→ GOAL OF THE EXERCISE:
Copy out, precisely as given, the lines from the line with "Image resolution: width=638" to the end of the entries that follow.

→ GIVEN DATA:

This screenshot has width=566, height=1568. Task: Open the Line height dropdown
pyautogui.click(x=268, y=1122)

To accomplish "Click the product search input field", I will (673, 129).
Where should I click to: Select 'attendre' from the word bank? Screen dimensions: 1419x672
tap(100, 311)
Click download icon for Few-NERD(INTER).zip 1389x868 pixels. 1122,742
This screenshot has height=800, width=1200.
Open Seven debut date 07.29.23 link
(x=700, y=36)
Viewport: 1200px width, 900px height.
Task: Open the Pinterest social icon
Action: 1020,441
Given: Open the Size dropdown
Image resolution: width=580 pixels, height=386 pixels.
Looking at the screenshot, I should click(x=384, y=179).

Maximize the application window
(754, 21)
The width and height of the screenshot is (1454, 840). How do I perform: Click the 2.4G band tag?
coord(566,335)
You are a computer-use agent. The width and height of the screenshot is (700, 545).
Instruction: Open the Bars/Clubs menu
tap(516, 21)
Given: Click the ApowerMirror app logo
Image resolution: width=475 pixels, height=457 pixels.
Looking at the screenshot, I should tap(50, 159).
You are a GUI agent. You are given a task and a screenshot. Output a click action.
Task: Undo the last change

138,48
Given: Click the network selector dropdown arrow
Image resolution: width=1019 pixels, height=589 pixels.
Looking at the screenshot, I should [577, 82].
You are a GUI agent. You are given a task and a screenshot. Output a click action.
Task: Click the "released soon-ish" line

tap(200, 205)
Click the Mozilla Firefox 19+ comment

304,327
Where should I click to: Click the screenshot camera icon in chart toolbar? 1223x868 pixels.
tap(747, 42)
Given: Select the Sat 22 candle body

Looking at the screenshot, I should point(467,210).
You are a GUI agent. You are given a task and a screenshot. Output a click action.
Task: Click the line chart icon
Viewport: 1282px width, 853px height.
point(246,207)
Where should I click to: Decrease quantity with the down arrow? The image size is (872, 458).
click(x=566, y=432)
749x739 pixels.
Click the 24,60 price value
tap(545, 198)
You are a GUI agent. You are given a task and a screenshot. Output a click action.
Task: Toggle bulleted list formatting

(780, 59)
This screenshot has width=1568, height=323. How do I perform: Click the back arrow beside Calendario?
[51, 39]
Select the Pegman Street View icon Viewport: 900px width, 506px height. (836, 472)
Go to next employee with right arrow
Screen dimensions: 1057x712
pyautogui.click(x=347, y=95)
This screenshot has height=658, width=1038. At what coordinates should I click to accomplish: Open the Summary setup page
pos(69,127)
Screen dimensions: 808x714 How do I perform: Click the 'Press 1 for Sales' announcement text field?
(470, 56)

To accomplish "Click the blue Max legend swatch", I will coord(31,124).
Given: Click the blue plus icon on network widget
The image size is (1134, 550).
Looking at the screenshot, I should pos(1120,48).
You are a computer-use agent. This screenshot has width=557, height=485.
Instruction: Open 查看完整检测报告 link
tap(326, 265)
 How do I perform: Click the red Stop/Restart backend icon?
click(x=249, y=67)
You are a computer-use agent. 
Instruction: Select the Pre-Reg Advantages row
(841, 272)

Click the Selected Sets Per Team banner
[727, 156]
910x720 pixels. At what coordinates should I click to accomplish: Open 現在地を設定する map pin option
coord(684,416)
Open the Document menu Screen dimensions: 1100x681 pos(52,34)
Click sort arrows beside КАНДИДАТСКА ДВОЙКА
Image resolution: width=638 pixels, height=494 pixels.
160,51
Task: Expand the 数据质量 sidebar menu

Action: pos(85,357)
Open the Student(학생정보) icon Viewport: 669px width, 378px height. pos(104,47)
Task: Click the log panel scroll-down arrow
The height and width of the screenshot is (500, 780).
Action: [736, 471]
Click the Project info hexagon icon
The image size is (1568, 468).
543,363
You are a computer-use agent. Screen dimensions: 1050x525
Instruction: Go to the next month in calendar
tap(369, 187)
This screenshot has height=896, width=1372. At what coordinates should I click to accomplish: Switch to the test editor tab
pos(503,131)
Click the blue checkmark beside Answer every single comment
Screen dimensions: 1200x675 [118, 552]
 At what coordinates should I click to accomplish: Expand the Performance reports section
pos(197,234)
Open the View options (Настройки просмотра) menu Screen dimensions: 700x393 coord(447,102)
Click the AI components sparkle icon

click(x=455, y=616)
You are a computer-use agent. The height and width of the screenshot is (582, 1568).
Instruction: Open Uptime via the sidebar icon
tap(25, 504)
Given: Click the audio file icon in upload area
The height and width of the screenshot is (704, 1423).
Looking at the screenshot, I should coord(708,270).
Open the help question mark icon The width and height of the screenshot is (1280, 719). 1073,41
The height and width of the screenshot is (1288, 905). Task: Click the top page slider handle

→ WORKED SOLUTION:
Image resolution: width=638 pixels, height=494 pixels.
160,51
Task: Expand the 数据质量 sidebar menu

Action: pos(85,357)
Open the Student(학생정보) icon Viewport: 669px width, 378px height. pos(104,47)
Task: Click the log panel scroll-down arrow
The height and width of the screenshot is (500, 780).
Action: [736, 471]
Click the Project info hexagon icon
The image size is (1568, 468).
543,363
You are a computer-use agent. Screen dimensions: 1050x525
Instruction: Go to the next month in calendar
tap(369, 187)
This screenshot has height=896, width=1372. At what coordinates should I click to accomplish: Switch to the test editor tab
pos(503,131)
Click the blue checkmark beside Answer every single comment
Screen dimensions: 1200x675 [118, 552]
 At what coordinates should I click to accomplish: Expand the Performance reports section
pos(197,234)
Open the View options (Настройки просмотра) menu Screen dimensions: 700x393 coord(447,102)
Click the AI components sparkle icon

click(x=455, y=616)
You are a computer-use agent. The height and width of the screenshot is (582, 1568).
Instruction: Open Uptime via the sidebar icon
tap(25, 504)
Given: Click the audio file icon in upload area
The height and width of the screenshot is (704, 1423).
Looking at the screenshot, I should coord(708,270).
Open the help question mark icon The width and height of the screenshot is (1280, 719). 1073,41
The height and width of the screenshot is (1288, 905). Task: Click the top page slider handle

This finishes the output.